Will the class help you? maybe, but you would have to have a better attitude, and be prepared. You might want to reconsider your view on talking lessons BEFORE you take a theory class. It's all the same ya know..... they teach ya stuff..... you have to be open to that concept 1st.


I wasn't trying to have a bad attitude.. What i meant was that i've had lessons for various different things in the past, and the teacher has always wanted me to do it their way, what I meant was that now i've been playing for a year, and i've gotten a feel for it, now might be a better time for lessons.. Sorry if i offended you in some way :S

...I also wasn't trying to avoid music theory.. If i was, i wouldn't be taking the lessons in the first place
Last edited by Ampx612 at Jul 19, 2009,
#8
Quote by Ampx612
I wasn't trying to have a bad attitude.. What i meant was that i've had lessons for various different things in the past, and the teacher has always wanted me to do it their way, what I meant was that now i've been playing for a year, and i've gotten a feel for it, now might be a better time for lessons.. Sorry if i offended you in some way :S

...I also wasn't trying to avoid music theory.. If i was, i wouldn't be taking the lessons in the first place


Na, it's okay, you didn't offend me, I'm just saying that if you can't put your trust in a teacher, how are you going to learn anything?
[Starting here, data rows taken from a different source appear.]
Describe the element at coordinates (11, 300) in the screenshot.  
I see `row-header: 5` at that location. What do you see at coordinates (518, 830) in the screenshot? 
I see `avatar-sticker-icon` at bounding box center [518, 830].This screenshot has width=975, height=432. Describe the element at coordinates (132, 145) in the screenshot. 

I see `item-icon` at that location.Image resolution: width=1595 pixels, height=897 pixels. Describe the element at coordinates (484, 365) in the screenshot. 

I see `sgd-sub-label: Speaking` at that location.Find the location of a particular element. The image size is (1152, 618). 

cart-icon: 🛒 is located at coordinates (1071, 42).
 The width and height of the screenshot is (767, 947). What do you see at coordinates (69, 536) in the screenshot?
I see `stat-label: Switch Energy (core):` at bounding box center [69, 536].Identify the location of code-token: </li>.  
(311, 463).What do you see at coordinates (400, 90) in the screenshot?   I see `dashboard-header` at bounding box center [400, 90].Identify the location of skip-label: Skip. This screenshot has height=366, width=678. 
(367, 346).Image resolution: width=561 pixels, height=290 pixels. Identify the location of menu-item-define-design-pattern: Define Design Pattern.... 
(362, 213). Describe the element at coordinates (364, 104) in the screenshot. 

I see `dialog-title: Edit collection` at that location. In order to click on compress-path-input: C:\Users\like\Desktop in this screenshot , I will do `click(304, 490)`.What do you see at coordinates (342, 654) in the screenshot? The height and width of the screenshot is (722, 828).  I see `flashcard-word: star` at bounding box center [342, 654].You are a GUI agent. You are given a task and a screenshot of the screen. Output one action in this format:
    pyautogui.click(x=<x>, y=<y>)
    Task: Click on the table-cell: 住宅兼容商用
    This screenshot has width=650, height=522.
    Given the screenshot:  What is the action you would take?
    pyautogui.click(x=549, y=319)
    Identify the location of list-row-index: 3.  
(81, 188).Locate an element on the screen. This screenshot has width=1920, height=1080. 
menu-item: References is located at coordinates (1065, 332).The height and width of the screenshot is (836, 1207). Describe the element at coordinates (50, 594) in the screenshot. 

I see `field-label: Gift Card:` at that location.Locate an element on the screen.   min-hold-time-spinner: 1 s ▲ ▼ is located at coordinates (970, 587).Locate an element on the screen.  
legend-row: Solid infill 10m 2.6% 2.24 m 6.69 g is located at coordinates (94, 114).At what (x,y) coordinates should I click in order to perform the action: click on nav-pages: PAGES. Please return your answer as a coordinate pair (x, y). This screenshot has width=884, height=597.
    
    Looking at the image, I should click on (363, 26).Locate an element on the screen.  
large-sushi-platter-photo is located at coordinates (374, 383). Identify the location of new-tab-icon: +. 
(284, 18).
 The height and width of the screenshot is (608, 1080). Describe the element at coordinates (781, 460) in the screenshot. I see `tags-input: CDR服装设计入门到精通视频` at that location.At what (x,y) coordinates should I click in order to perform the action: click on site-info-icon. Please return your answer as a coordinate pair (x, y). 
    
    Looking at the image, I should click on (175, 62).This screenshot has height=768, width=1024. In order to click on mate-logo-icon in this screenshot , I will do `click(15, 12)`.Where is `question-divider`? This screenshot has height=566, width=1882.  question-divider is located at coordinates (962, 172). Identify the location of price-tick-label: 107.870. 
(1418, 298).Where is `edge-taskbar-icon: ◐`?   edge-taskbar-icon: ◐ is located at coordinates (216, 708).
The idea is to learn "their way".... that's why you're going to them in the 1st place. Your asking for direction from someone that's more experienced than you.

btw, if you really want to get into music theory, and understand it on a deep level, I highly recommend that you study with a teacher 1st and learn to read standard notation.
shred is gaudy music
Last edited by GuitarMunky at Jul 19, 2009,
#9
Visit a few teachers. You'll find that a lot of them understand that you want to take what they know (ie, a lot of useful stuff) and apply it to your own particular way of playing.

Second of all, you make music. Hence music theory is useful.

That being said, there are some things that are kind-of guitar theory - eg, how to find your way around the fingerboard. I have lessons on my youtube that will help you with that, as if you don't know the basics you'll be in trouble in a class.
#11
I don't think a teacher is vital. I never had a teacher, and I'm a better player than a lot of guys I know who have had teachers and have been playing longer (their words, not mine).

As for guitar theory, there are some lessons, books, and videos about that stuff, but its really just a tweaked version of Music Theory, which is the only class of that sort you'll find in college. Some classes (I think Belmont does it) splits classes into like, composition, and then ear training/sight singing, or something like that. But Music Theory is a great class for any musician, IMO.

I entered Music Theory my first semester of college. I'm heading into my junior year as a double major with two minors as well, and I can honestly say that I learned more in Theory class than I did in any other class. It helped me immensly as a guitarist, a songwriter, and in my opinion it turned me from "a guy who can play guitar" to a true musician

The only thing is, it takes some time to realize how to apply what you learn in Theory to your instrument of choice. I was mainly into shred and such when I entered theory. At first I was like "Wtf is this guy teaching me?" But now its sunk in and its just another tool in my musical toolbox. And I'm still into shred, and I feel I can do it better now. It also opened my eyes for other genres, which was great.